_Document extract:_
^^^^^^^^^^^^^^^^

Field of the Invention
The present invention relates to cross-bar circuits, and particularly relates to a crossbar circuit implementing a switch of a broadband processor. BACKGROUND AND SUMMARY OF THE INVENTION
In digital processing systems, one of the basic operations is rearranging or copying portions of an operand. Prior art systems, such as current general purpose microprocessors (Pentium, MIPS, ARM, SPARC, PowerPC, etc.), implement this basic operation in various special circuits, such as shifters, rotators, field extractors, or byte permuters.
Digital processing is now being extended to new applications such as broadband processing in which very general rearrangements of bits are required to accomplish various sophisticated mathematical algorithms needed for encryption and error correction. Such digital processing requires switching circuits, cross-bar circuits, to help accomplish these algorithms. General switching requires a cross-bar circuit, which conventionally contains more transistors than the specialized shifters, rotator, etc. used in the prior art.
Prior art cross-bar circuits require far more bits of control to specify the mapping between the location of output operand bits and the input operand bits from which they are generated.

^^^^^^^^^^^^^^^^

_Data entries:_
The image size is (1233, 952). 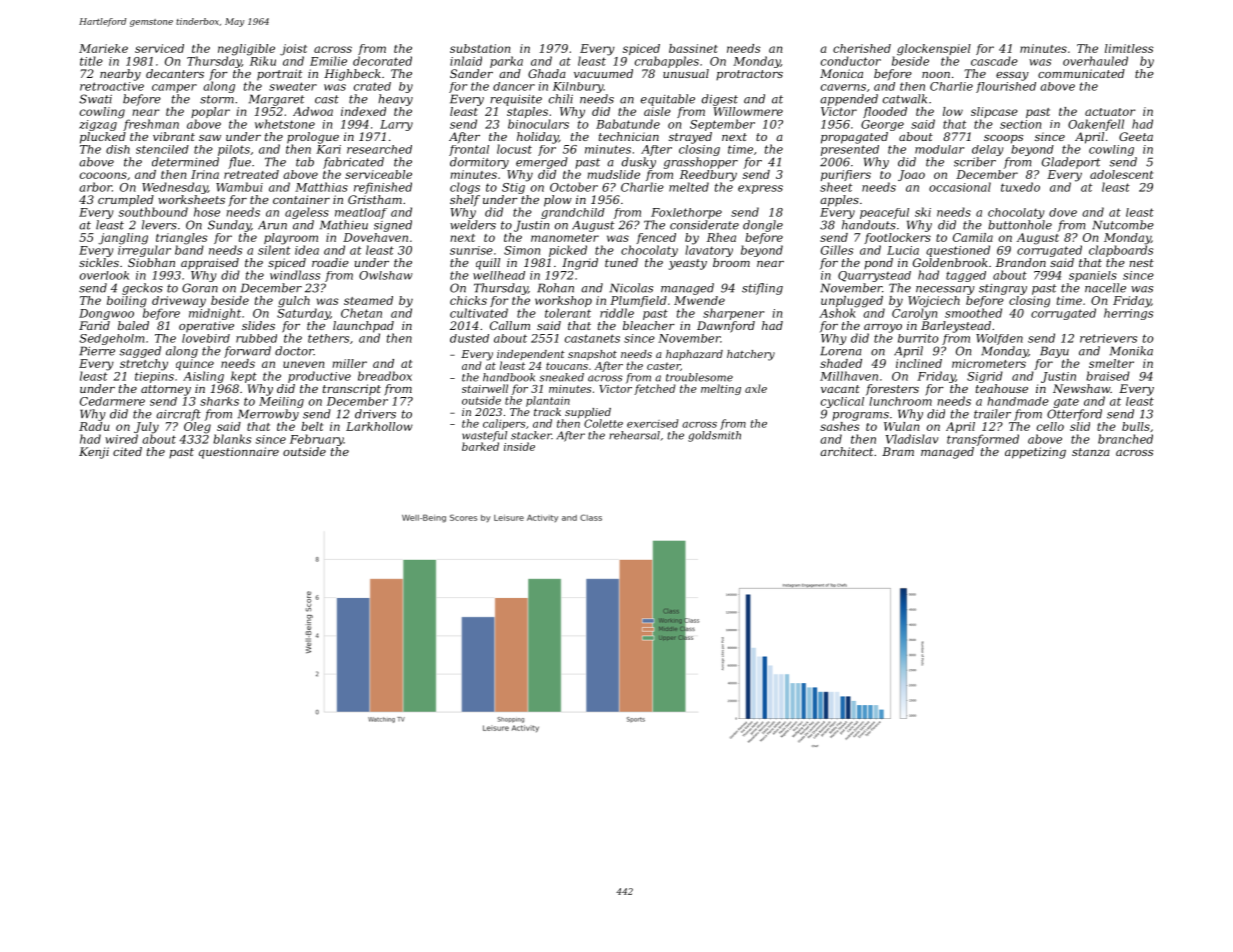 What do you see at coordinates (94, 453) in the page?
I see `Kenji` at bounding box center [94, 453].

^^^^^^^^^^^^^^^^

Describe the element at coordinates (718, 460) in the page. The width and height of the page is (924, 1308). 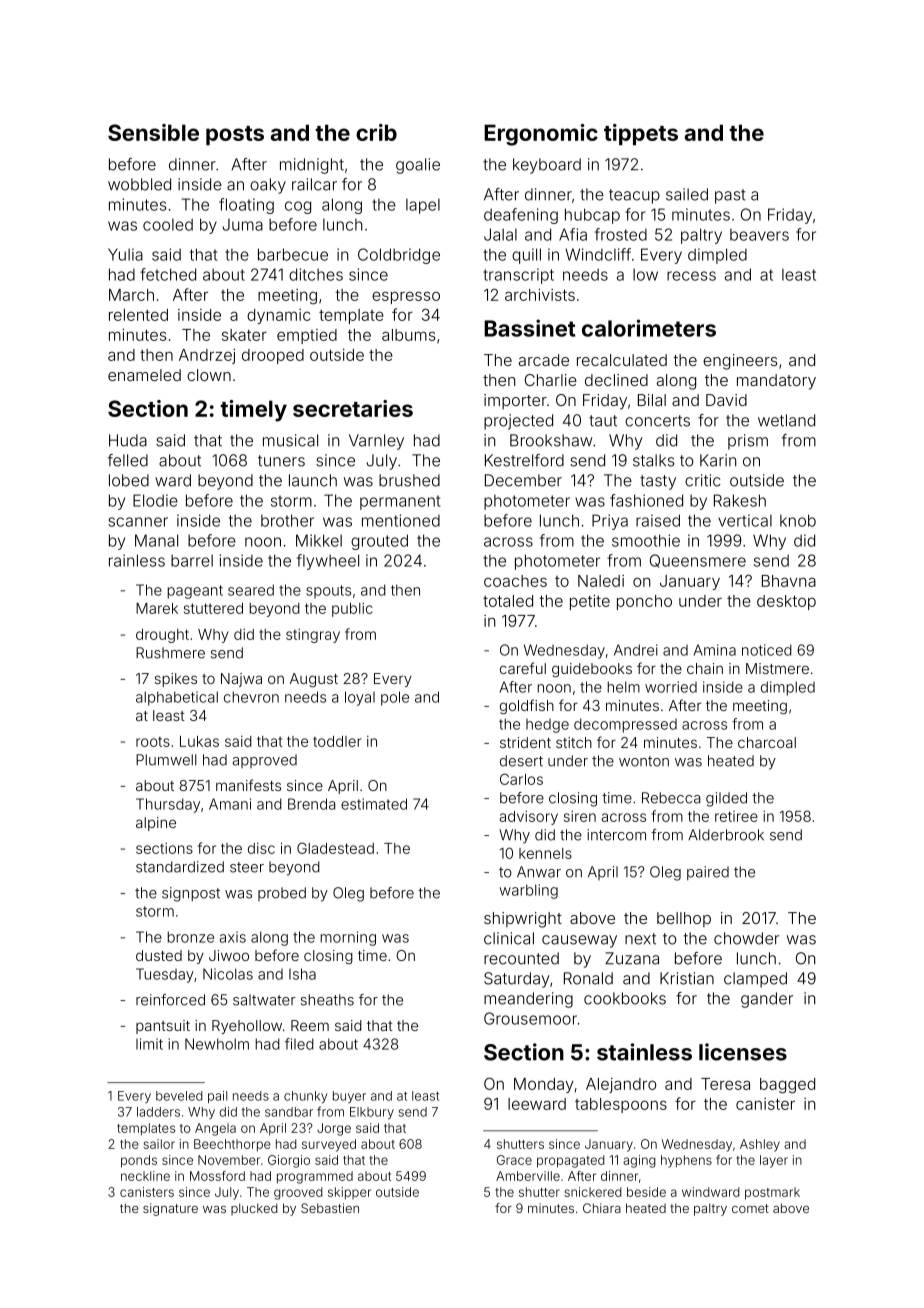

^^^^^^^^^^^^^^^^

_Requirements:_ Reproduce the crossbar circuit passage above from "Digital processing is" to "the prior art.".

_Solution:_
Digital processing is now being extended to new applications such as broadband processing in which very general rearrangements of bits are required to accomplish various sophisticated mathematical algorithms needed for encryption and error correction. Such digital processing requires switching circuits, cross-bar circuits, to help accomplish these algorithms. General switching requires a cross-bar circuit, which conventionally contains more transistors than the specialized shifters, rotator, etc. used in the prior art.